Where a line contains the word "will", copy that line from the records below.

─── EXERCISE DATA ───

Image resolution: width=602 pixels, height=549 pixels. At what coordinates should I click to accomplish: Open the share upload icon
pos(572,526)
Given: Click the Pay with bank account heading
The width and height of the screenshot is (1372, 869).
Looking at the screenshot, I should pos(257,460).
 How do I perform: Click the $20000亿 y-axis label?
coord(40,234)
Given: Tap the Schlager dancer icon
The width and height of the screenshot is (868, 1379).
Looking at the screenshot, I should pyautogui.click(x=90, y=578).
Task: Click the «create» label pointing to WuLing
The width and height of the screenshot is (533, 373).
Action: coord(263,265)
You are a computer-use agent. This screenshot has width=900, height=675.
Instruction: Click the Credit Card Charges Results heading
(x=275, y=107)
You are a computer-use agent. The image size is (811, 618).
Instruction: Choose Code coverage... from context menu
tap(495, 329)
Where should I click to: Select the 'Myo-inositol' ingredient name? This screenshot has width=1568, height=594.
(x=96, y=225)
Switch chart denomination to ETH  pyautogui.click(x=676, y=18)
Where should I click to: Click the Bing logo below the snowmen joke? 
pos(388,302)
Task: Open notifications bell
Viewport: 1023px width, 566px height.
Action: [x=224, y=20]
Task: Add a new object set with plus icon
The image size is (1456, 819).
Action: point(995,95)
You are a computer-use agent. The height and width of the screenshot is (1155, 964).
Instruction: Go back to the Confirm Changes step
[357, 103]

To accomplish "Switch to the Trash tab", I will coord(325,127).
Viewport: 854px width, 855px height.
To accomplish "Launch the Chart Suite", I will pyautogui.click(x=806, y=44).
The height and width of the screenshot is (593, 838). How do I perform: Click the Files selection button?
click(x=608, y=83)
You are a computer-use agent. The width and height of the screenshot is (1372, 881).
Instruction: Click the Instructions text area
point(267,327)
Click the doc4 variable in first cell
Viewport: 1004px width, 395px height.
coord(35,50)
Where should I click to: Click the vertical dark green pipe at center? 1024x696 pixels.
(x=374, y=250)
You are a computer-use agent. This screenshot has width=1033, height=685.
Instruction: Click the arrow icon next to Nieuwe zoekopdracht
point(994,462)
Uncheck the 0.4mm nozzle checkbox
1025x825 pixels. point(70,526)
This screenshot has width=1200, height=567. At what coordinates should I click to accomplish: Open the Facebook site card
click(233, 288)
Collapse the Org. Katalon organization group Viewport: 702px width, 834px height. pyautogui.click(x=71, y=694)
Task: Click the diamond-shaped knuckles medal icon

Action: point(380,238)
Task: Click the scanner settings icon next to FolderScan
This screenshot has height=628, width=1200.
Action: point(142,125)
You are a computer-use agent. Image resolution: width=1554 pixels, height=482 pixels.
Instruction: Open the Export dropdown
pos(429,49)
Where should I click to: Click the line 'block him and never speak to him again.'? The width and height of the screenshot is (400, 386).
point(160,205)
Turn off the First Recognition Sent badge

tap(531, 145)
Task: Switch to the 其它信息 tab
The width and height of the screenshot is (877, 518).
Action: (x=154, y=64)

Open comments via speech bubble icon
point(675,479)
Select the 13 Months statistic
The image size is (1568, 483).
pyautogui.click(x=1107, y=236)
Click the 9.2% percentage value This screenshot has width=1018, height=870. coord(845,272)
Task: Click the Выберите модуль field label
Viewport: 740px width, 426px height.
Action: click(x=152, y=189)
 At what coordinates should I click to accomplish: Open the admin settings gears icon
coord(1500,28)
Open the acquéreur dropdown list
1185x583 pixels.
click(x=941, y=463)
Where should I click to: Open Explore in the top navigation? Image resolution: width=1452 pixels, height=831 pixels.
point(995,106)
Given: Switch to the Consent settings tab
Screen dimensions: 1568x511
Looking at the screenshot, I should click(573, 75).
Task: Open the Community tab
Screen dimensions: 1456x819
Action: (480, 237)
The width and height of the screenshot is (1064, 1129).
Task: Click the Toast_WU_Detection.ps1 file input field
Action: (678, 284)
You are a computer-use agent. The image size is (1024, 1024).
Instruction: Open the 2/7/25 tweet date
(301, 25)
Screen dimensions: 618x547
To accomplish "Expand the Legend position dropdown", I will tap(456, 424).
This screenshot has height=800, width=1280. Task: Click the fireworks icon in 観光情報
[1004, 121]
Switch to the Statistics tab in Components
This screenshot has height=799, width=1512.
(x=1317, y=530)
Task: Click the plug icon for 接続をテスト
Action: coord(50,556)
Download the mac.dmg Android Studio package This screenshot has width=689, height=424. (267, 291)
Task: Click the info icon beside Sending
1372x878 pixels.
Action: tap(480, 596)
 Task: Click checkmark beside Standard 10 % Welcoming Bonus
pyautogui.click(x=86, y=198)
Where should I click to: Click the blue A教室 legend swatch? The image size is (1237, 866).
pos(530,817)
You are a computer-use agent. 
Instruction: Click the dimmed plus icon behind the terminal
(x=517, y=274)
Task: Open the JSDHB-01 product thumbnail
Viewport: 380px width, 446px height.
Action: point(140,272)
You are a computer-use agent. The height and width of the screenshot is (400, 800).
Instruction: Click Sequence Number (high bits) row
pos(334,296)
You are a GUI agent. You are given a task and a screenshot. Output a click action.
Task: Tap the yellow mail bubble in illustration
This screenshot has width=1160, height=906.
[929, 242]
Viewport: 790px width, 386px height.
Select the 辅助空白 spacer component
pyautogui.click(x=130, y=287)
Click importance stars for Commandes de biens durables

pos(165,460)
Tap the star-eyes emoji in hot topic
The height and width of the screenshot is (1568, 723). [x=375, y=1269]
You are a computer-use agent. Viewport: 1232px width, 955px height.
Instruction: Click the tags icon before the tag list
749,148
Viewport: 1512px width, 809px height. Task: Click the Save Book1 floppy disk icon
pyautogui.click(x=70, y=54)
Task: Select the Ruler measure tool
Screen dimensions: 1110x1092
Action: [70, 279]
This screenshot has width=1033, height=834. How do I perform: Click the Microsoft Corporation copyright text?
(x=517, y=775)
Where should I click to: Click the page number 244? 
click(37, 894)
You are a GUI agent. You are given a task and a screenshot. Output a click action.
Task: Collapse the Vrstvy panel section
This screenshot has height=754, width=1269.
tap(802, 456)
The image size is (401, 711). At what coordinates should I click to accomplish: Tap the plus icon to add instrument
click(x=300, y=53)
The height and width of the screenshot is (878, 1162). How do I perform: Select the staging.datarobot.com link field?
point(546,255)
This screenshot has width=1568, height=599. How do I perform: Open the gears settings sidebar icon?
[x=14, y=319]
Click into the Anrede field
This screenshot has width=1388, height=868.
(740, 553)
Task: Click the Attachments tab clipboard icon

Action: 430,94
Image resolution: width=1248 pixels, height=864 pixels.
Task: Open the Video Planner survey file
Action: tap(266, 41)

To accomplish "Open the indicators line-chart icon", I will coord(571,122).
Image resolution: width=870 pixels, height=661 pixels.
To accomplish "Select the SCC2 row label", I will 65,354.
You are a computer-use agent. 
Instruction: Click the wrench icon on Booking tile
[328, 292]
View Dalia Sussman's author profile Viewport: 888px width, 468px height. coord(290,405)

───

**TASK OUTPUT:**
To accomplish "Switch to the Trash tab", I will coord(325,127).
To accomplish "Launch the Chart Suite", I will pyautogui.click(x=806, y=44).
To accomplish "Expand the Legend position dropdown", I will tap(456, 424).
To accomplish "Open the indicators line-chart icon", I will coord(571,122).
To accomplish "Select the SCC2 row label", I will 65,354.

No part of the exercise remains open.